Subsea Surveillance Focal Point - Appomattox FPS (Floating Production & Storage) Platform.
Monday, April 15, 2019
Solid phase formation in subsea production many times constrains (i.e. flow impairment or plugging) both the design and operation of the systems. Moreover, studying the solid-fluid equilibria and mass transport phenomena can lead to more robust engineering approaches. Asphaltene, paraffin and hydrates are three solids that present distinct pressure- temperature phase diagrams. Detailed methods for predicting phase behavior and measuring precipitation are employed to better understand the impact in the field. However, precipitation is necessary but not entirely sufficient to impact a design or operations.

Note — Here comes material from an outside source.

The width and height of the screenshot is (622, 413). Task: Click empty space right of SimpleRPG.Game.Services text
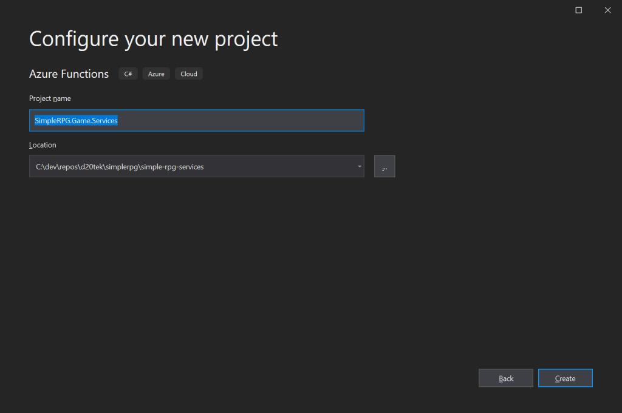point(243,120)
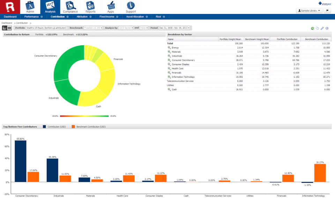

Understanding other thermal-hydraulic driving forces (e.g. wall shear stress, thermal gradients, pressure drops, etc.) better defines the net effect on the subsea production system. Furthermore, use of chemical injection to prevent or inhibit solid formation is a viable option in the field but the chemistry's effectiveness is not always fully understood. This seminar gives an overview of typical asphaltene, paraffin and hydrate phase behavior, discusses thermodynamic equilibrium prediction methods, details known solid deposition and plugging mechanisms, describes applicable experimental methods, and summarizes current chemical mitigations for solids.